LAB 08: Pointers, Arrays, and Strings
Due 11:59pm Wednesday, November 19.
The program handin33 will only submit files in the
cs33/lab/08 directory. (You should run update33 first to set
up the directory and create any necessary files.)
Remember: You are encouraged to work with a partner.
Each program must follow these following guidelines:
- the file should be named using the name provided,
- your code should be adequately commented,
- your program should follow all input and output guidelines exactly, and
- your program should be compiled via a Makefile.
- In this first program (called maxptr.c) you will write
two functions whose prototypes are shown here:
int *max(int *a, int *b);
int *max3(int *a, int *b, int *c);
(These functions should be familiar to you -- we discussed something very similar in class on Tuesday.)
The max function has two pointers to integers as parameters
and returns the pointer that points to the larger integer.
The max3 function has three pointers to integers as
parameters and returns the pointer that points to the largest integer.
The max3 function should make use of the max
function in computing its answer.
In main, ask the user to enter three values, then increment
the largest value, and print all three values back to the user.

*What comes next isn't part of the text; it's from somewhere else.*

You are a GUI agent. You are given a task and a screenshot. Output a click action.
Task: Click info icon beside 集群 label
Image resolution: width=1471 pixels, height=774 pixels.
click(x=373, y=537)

Here is sample output (underlined text is text entered by the user):
Enter integer values for x, y, and z: 3 8 5
The values after incrementing the largest value are:
x = 3, y = 9, z = 5
- Write a program called polar.c which will assist in
converting between Polar and Cartesian coordinates. If you have
forgotten what these coordinate systems are, you may want to read this
article to give yourself quick refresher.
You may want to refer to the text, section 19.2, for a discussion and
examples of structures.
This question is broken down into a number of parts.

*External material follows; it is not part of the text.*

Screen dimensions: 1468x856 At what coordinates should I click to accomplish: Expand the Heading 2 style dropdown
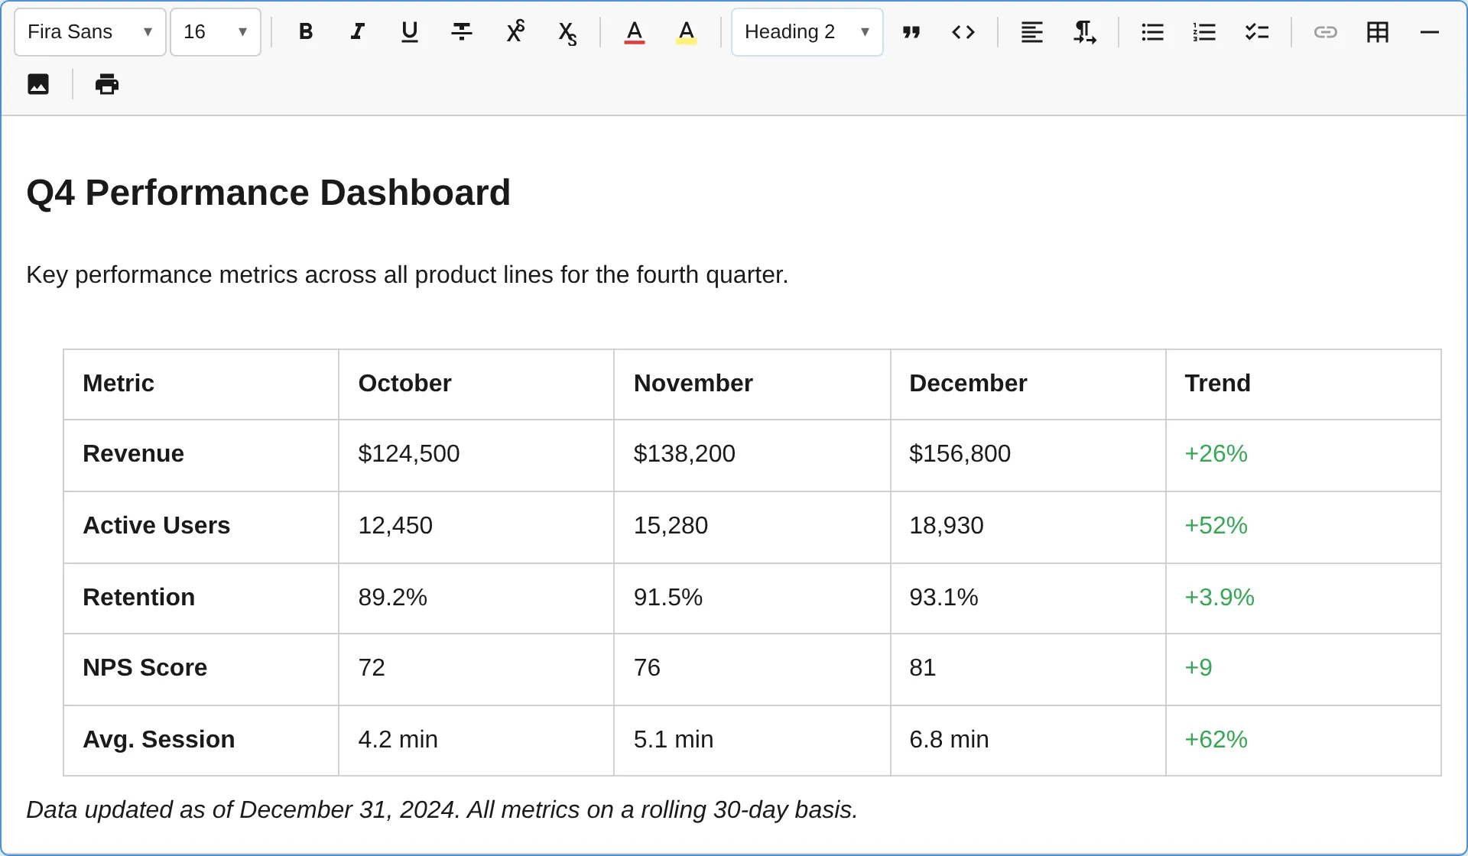807,32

- Use typedef to create a new type called Cartesian. The type Cartesian is struct with two floating point values, x and y, which represents an (x, y) point in the Cartesian coordinate system.
- Use typedef to create a new type called Polar.
The type Polar is struct with two floating point
values, r and theta, which represents an (r,
θ) point in the Polar coordinate system.
- Write the following three functions specified by their prototypes:
float sqr(float n);
Polar toPolar(Cartesian c);
Cartesian toCartesian(Polar p);
- The function sqr(n) returns n squared
- The function toPolar(c) converts a Cartesian point (x, y) into a Polar point (r, θ) using:
r = sqrt( x2 + y2 ) /* use your sqr function */
θ = atan2f( y, x ) /* see note below */
(Note: atan2f and sqrt are part of math.h and requires you compile your code with the -lm flag.)
- The function toCartesian(p) converts a Polar point (r, θ) into a Cartesian point (x, y) using:
x = r * cos(θ)
y = r * sin(θ)
- Into main, add some simple test code that allows users to enter Cartesian and Polar points and shows their conversion. Below, underlined text is text entered by the user:
Enter a Cartesian point: 1 1
Cartesian (1.000000, 1.000000) == Polar (1.414214, 0.785398)
Enter a Polar point: 5 1.5708
Polar (5.000000, 1.570800) == Cartesian (-0.000018, 5.000000)
- In this program (called selection.c) you will write
a program that sorts an array of integers using Selection Sort.
In Selection Sort, the values of an array are sorted (from
smallest to largest) by using the following algorithm:
- Set i = 0
- Find the smallest element in the portion of the list from i to the end.
- Swap this smallest element with the element in position i.
- Increment i
- Repeat until i is the index of the last element of the list.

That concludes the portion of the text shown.